[Prompt 1]:
According to the passage on the Espy gift case, what was the approximate value of the gifts Sun-Diamond Growers gave Espy?
[Prompt 2]:
In the passage on the Espy gift case, rewrite the stretch from "The Supreme Court’s" through "proper, right? Wrong.", replacing "Agriculture Secretary" with "Cabinet member".
[Prompt 3]:
Translate this sentence from the passage on the Espy gift case into Spanish: "Overall, Espy received $33,000 from various lobbyists."

[Selected passage]:
The Supreme Court’s decision in April to reject the legal theory behind the prosecution of a company for giving gifts to former Agriculture Secretary Mike Espy must mean that all gifts short of a direct bribe to public officials are now perfectly proper, right? Wrong.

The unanimous decision of the high court to overturn the conviction of Sun-Diamond Growers, which gave Espy gifts worth approximately $5,900, was based on the court’s reading of the 1962 federal gratuity statute relied on by independent counsel Donald C. Smaltz. It was not a rejection of the principle that public officials must be held to high ethical standards and avoid the appearance of corruption. The practice of giving gifts to curry favor is at the core of Washington’s influence-money culture. Overall, Espy received $33,000 from various lobbyists. Opinions about Espy’s ethics or Smaltz’s judgment in bringing a criminal prosecution aside, anyone who believes that corporations and lobbyists lavish a Cabinet secretary with gifts worth tens of thousands of dollars just to be friendly is dangerously naive.

[Provided information]:
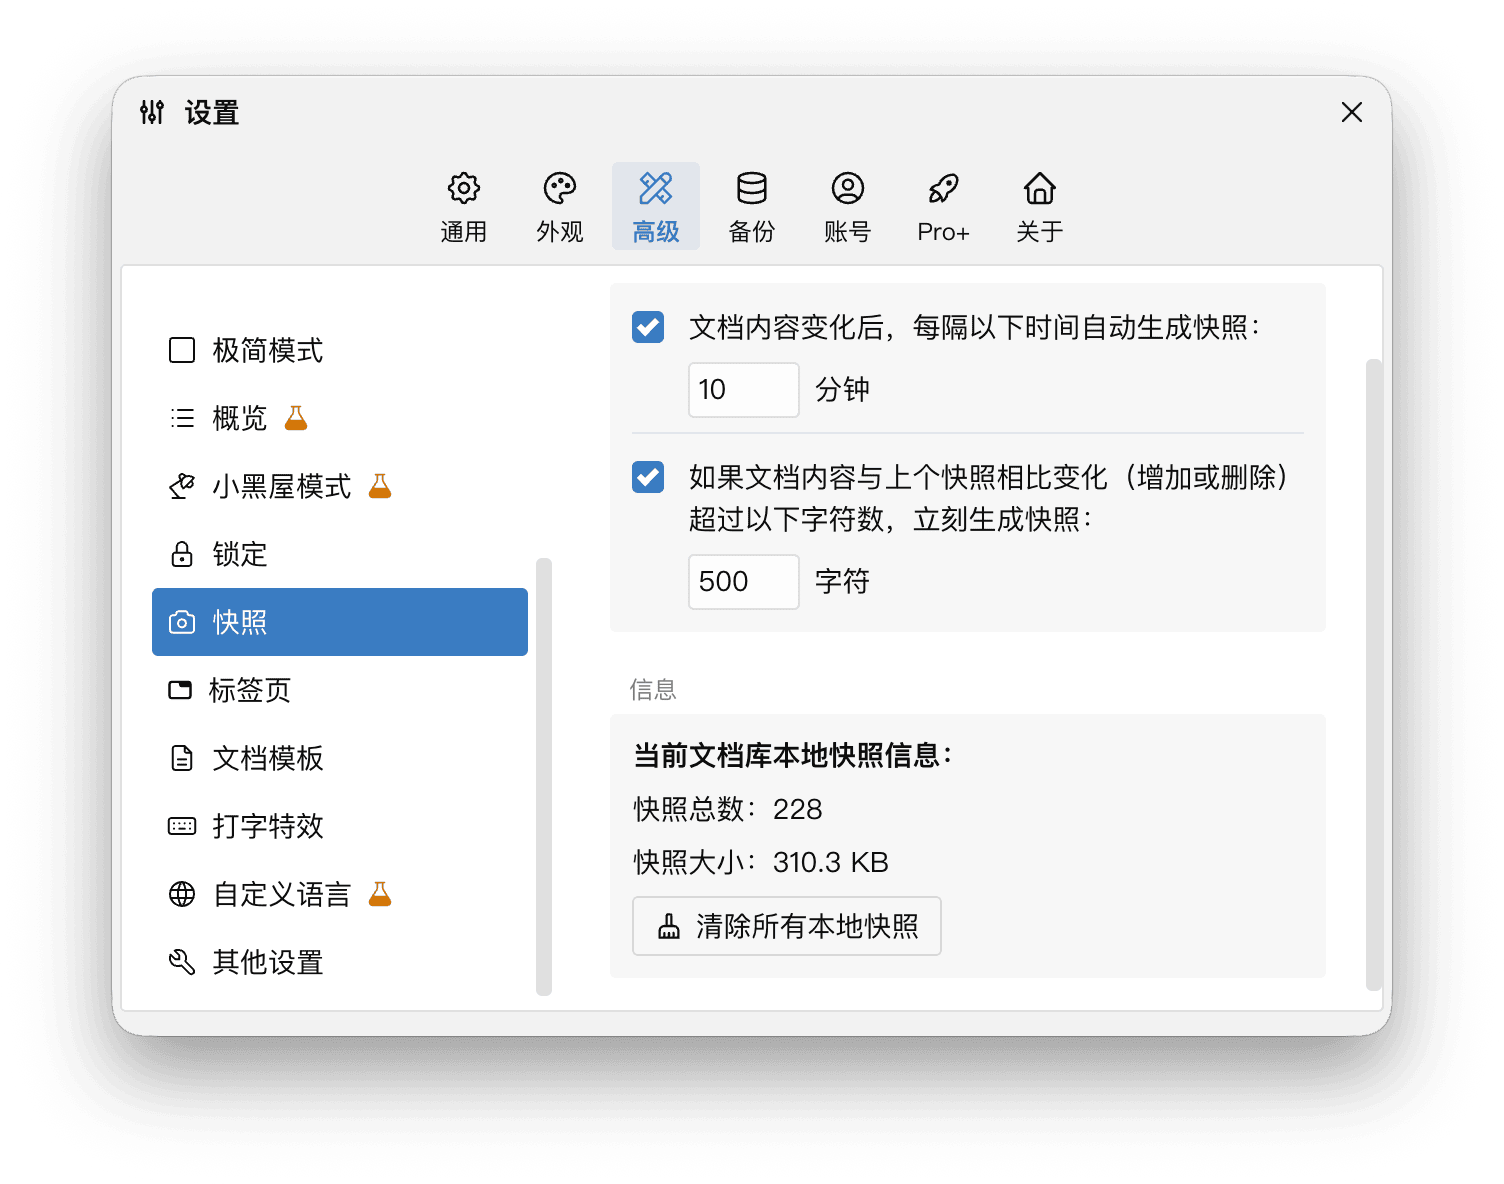Switch to the 高级 advanced tab

[655, 206]
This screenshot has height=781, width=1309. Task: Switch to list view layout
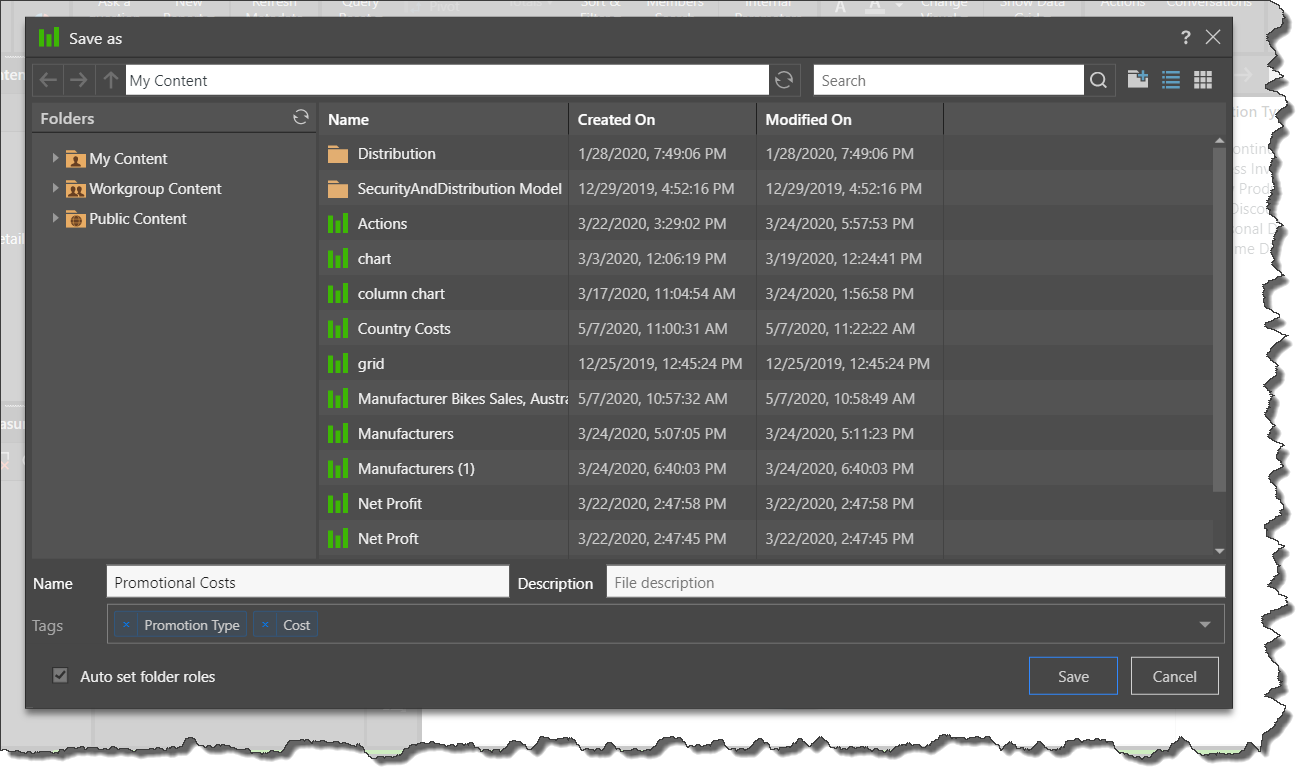(x=1170, y=80)
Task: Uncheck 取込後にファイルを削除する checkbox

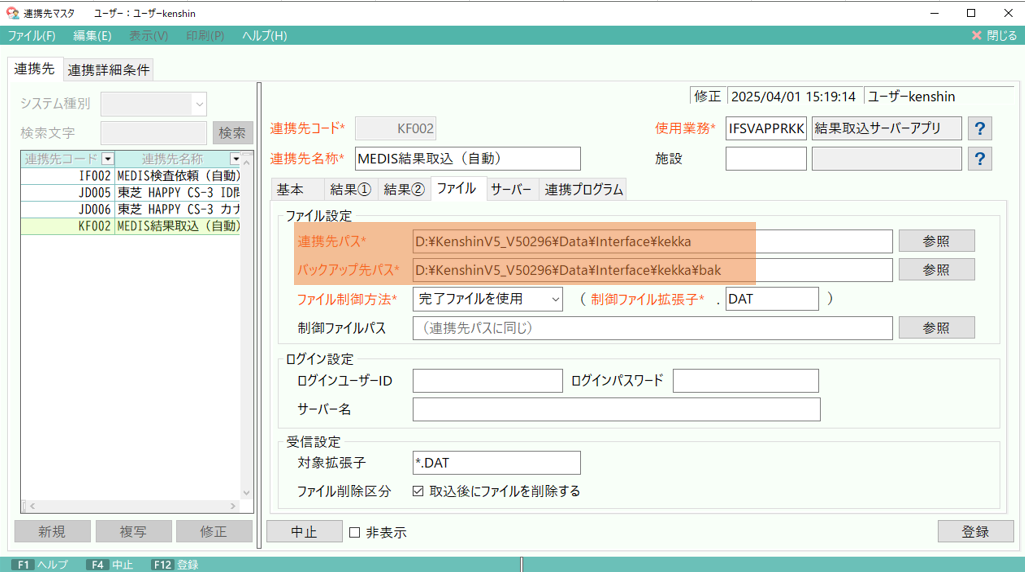Action: click(x=418, y=491)
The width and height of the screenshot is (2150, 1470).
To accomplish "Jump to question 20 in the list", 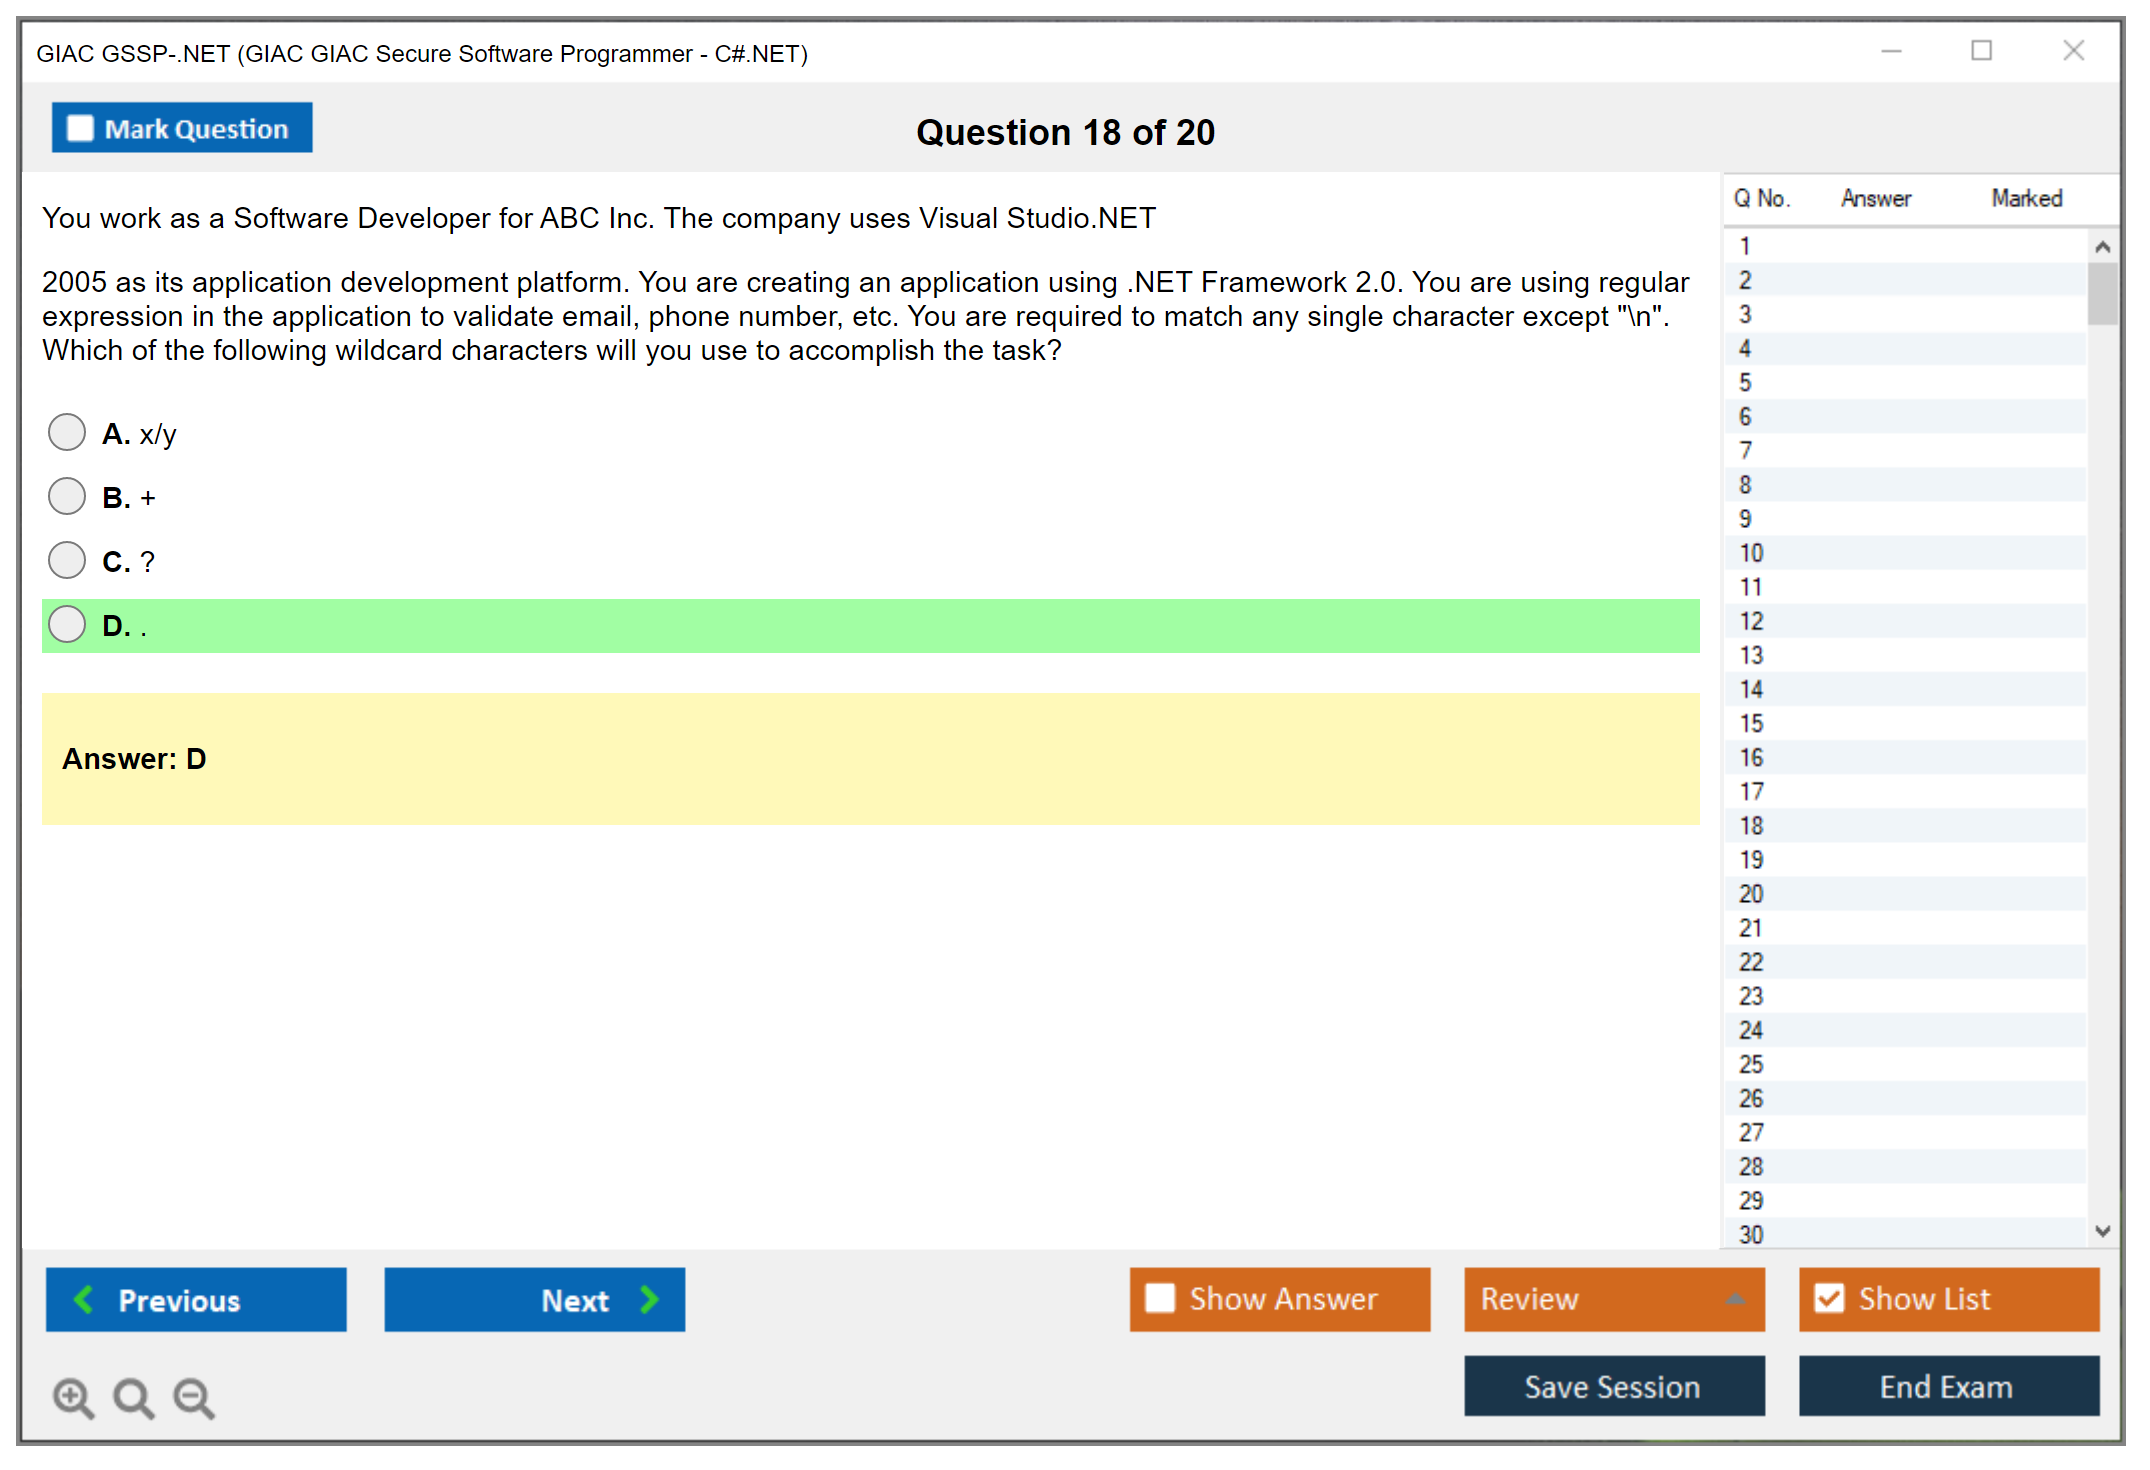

[Exercise output 1]:
About $5,900.

[Exercise output 2]:
The Supreme Court’s decision in April to reject the legal theory behind the prosecution of a company for giving gifts to former Cabinet member Mike Espy must mean that all gifts short of a direct bribe to public officials are now perfectly proper, right? Wrong.

[Exercise output 3]:
En total, Espy recibió 33.000 dólares de diversos cabilderos.